"Aim! Fire!"
The volley of salutation blazed out even with the chorus of the voyageurs' cheers. And cheers repeated and unceasing greeted them as they stepped from their boats to the wharf. In an instant they were half overpowered.
"Come with me!"
"No, with me!"
"With me!"
A score of eager voices of the first men of St. Louis claimed the privilege of hospitality for them. It was almost by force that Pierre Chouteau bore them away to his castle on the hill. And always questions, questions, came upon them--ejaculations, exclamations.

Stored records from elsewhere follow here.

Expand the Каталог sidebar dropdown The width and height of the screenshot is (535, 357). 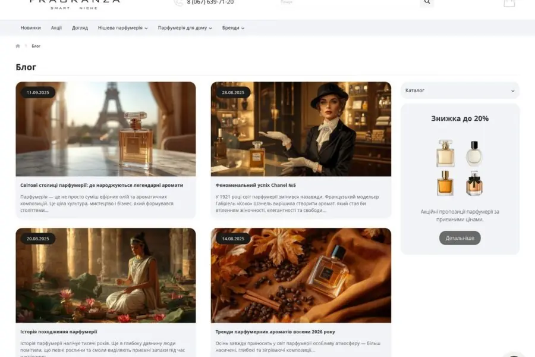click(460, 90)
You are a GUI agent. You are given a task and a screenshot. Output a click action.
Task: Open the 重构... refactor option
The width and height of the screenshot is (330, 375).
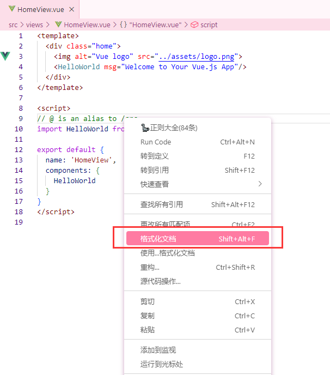150,267
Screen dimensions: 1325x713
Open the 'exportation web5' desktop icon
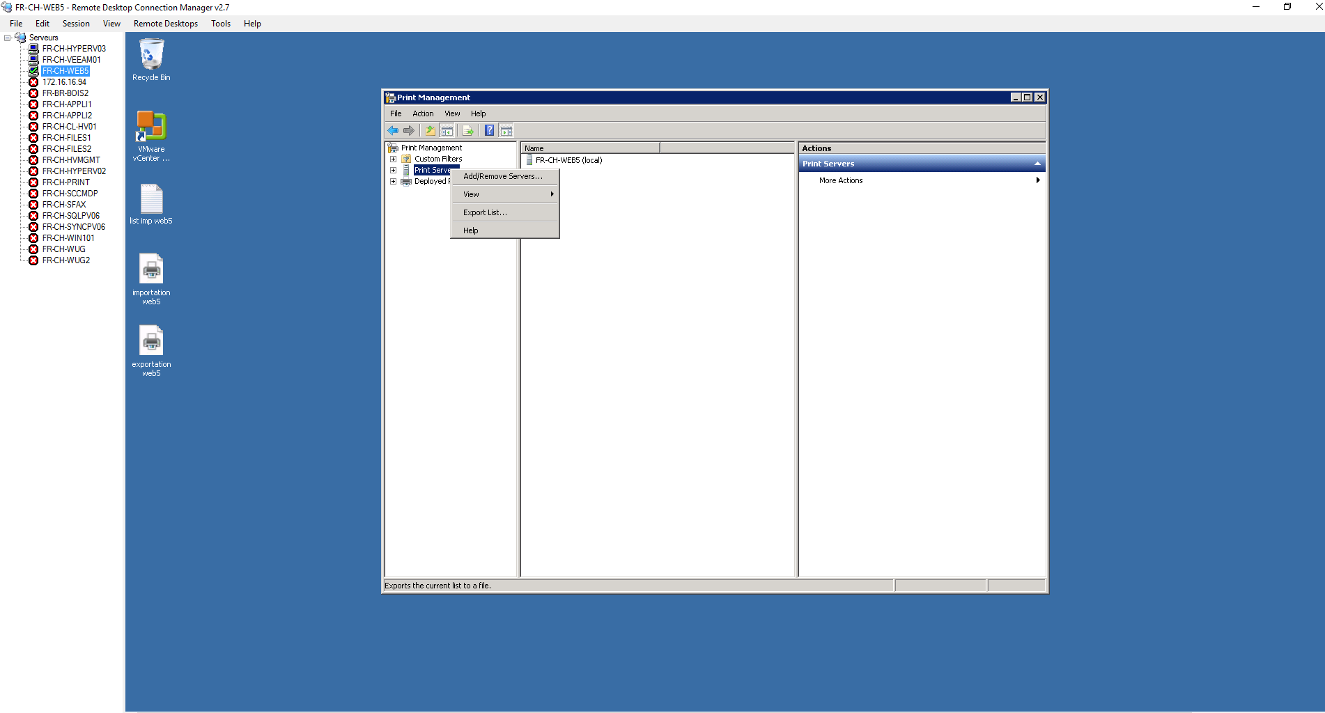(151, 343)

"Ma foi!" exclaimed more than one pretty French maiden. "Such men--such splendid men--savages, yet white! See! See!"
They had gone away as youths, these two captains; they had come back men. Four thousand miles out and back they had gone, over a country unmapped, unknown; and they brought back news--news of great, new lands. Was it any wonder that they stood now, grave and dignified, feeling almost for the first time the weight of what they had done?
They passed over the boat-landing and across the wharf, approaching the foot of the rocky bluff above which lay the long street of St. Louis. Silent, as was his wont, Meriwether Lewis had replied to most of the greetings only with the smile which so lighted up his face. But now, suddenly, he ceased even to smile. His eye rested not upon the faces of those acclaiming friends, but upon something else beyond them.